It should be noted that the terms "first," "second," and the like in the description and the claims of the present invention and the above figures are used for distinguishing between similar objects and not necessarily for describing a particular sequential or chronological order. It is to be understood that the data so used may be interchanged where appropriate such that the embodiments of the invention described herein may be implemented in sequences other than those illustrated or otherwise described herein. Furthermore, the terms "comprises," "comprising," and "having," and any variations thereof, are intended to cover a non-exclusive inclusion, such that a process, method, apparatus, article, or device that comprises a list of steps or elements is not necessarily limited to those steps or elements expressly listed or inherent to such process, method, article, or device.

The invention aims to provide a metal cavity filter which can solve the problems of size and weight of the filter and can avoid the problem of performance degradation after high-temperature reflow soldering.

> **Required actions**
1: From the patent excerpt, list every kind of thing it names that may comprise a list of steps or elements without being limited to them.
2: Answer these questions from the patent excerpt:
(a) What are the terms "first" and "second" used for?
(b) What does the invention aim to provide?
(c) After what process does the invention aim to avoid performance degradation?
3: Repeat the part of the patent excerpt that starts at "The invention aims" and ends at "high-temperature reflow soldering.".

> **Records provided**
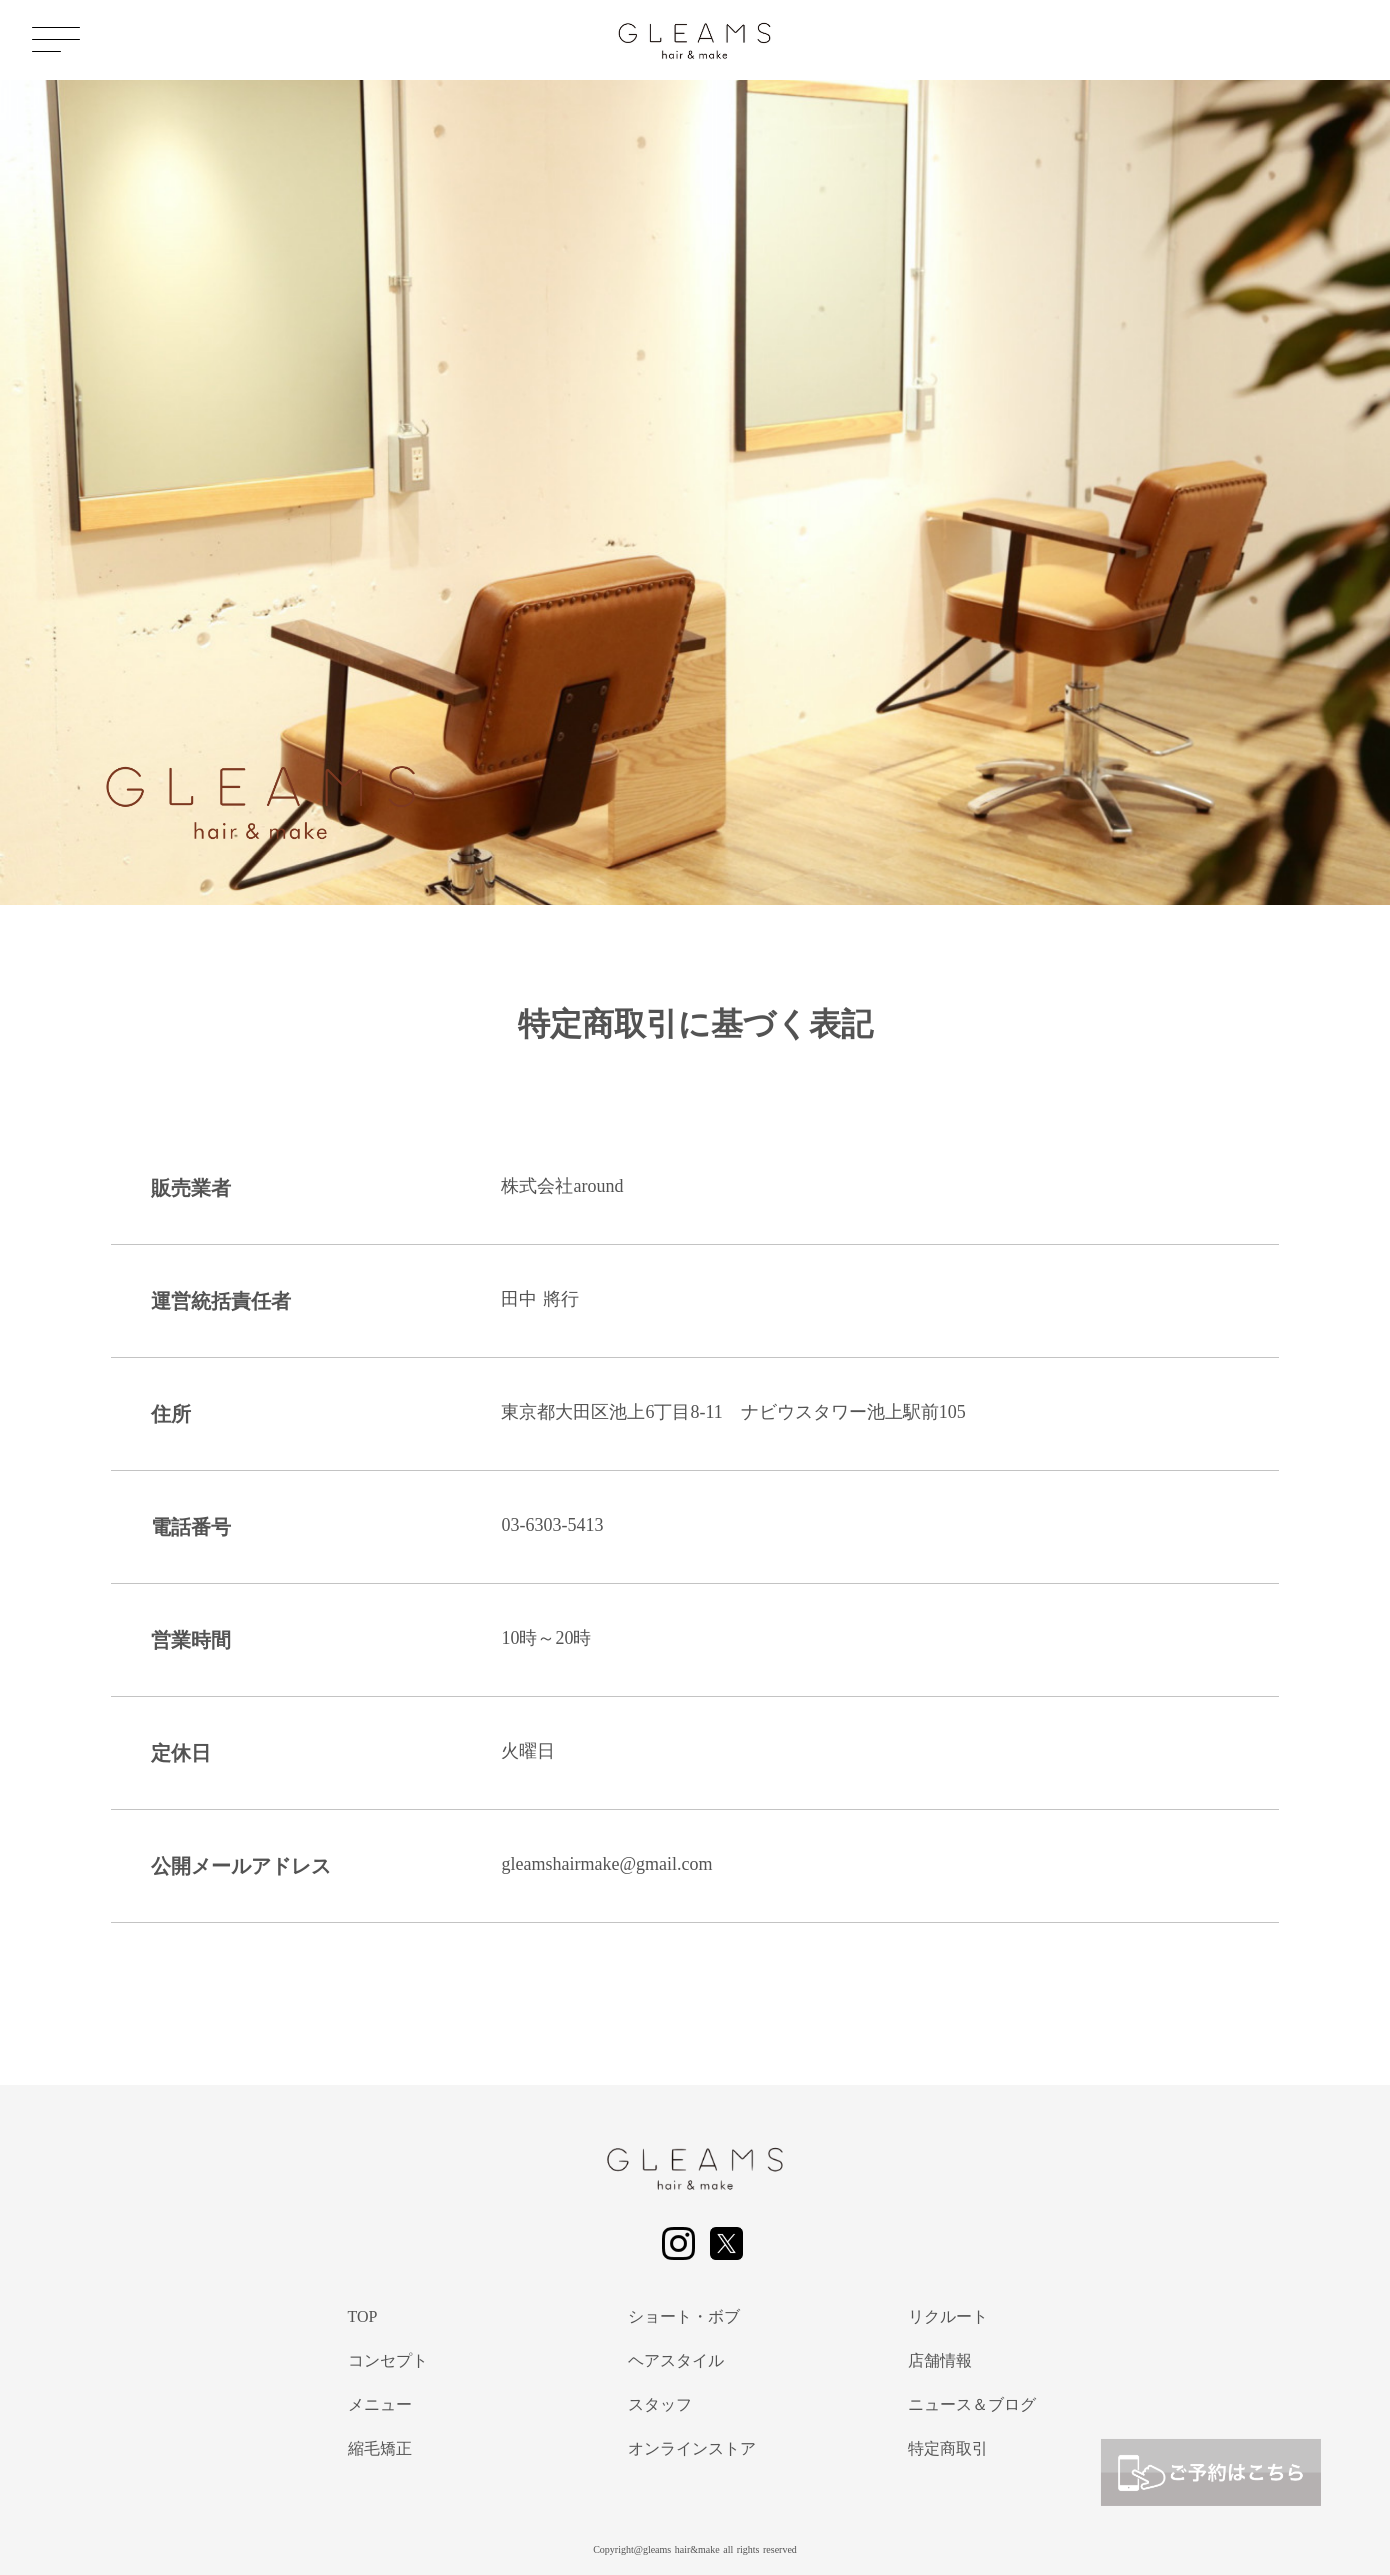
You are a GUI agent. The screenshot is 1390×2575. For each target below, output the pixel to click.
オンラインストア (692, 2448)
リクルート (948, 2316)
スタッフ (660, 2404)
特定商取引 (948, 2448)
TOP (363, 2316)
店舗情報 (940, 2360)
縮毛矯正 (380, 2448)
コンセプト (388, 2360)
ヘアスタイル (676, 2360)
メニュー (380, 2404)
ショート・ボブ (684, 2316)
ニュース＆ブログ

> **Task answers**
1: process, method, apparatus, article, device

2:
(a) Distinguishing between similar objects.
(b) A metal cavity filter.
(c) High-temperature reflow soldering.

3:
The invention aims to provide a metal cavity filter which can solve the problems of size and weight of the filter and can avoid the problem of performance degradation after high-temperature reflow soldering.